Arguably one of hip-hop’s most enigmatic and outgoing personalities, for many the “California Love” artist was more than his music, a hip-hop prophet capable of switching effortlessly between Black Panther rhetoric and carefree classics like “I Get Around.” It’s a contradiction that All Eyez On Me tiptoes around, as newcomer Demetrius Shipp Jr. steps into the shoes of Shakur.
Bolstered by the success of films like Notorious and 2015 hit Straight Outta Compton, a biopic on Shakur’s life has long been overdue. Gunned down at just 25-years-old, it took over two decades to bring his story to life, thanks in part to a revolving door of directors that included the dismissal of veteran John Singleton. Now the film is finally here, raking in over $27 million during its Father’s Day debut last weekend.
Clocking in at over two hours long, Benny Boom’s vision opens with Shakur behind bars, sentenced to over four years for a sexual assault he insisted he didn’t commit. He speaks with writer Hill Harper as the film unfolds, the audience watching as he transforms from a talented youth at the Baltimore School of Performing Arts – where he met Jada Pinkett-Smith, portrayed by Kat Graham – to a rising star navigating his way through the streets of California.
While the film shows his time in Digital Underground (with members Shock G and Money B playing themselves) and the ill-advised allegiance with Def Row Records, critics were quick to point out that many moments were missing; including his role in Juice and an infamous scuffle with the Hughes Brothers that ultimately cost him the role of Sharif in Menace II Society.

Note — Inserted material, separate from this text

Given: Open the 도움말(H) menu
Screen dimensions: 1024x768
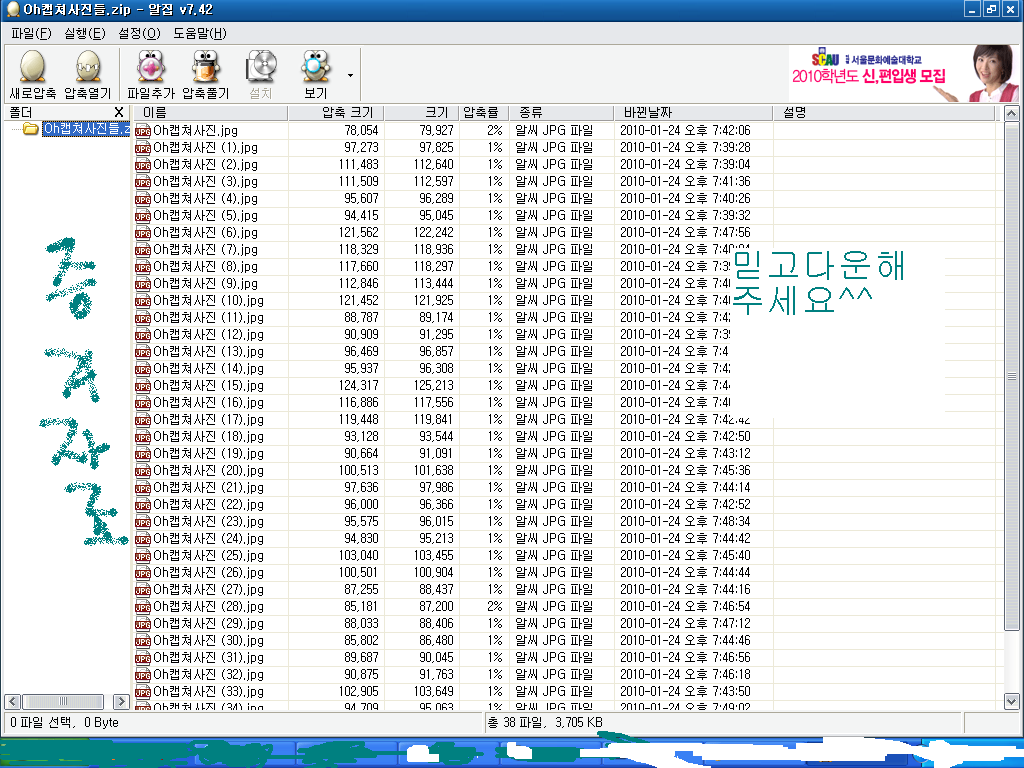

Pinkett also had choice words for the film, taking to Twitter to offer her own version of a few events, including a scene that suggested they’d argued shortly before his death. Undoubtedly more films will follow, but All Eyez On Me will stand as a noteworthy entry into Shakur’s evolving legacy, flaws and all. It’s strength lying in a passionate performance from Shipp and a fiery portrayal of Afeni Shakur, courtesy of Danai Gurira.
Fans will not learn anything new from this film, yet Shipp’s recreations of visuals like “Brenda’s Got A Baby” and “Dear Mama” are enough to capture the imagination. In the end, All Eyez On Me will stand as a noteworthy entry into Shakur’s evolving legacy. Hopefully, it’s the first of many films to follow.
Codeblack Films own, All Eyez On Me is in theaters now.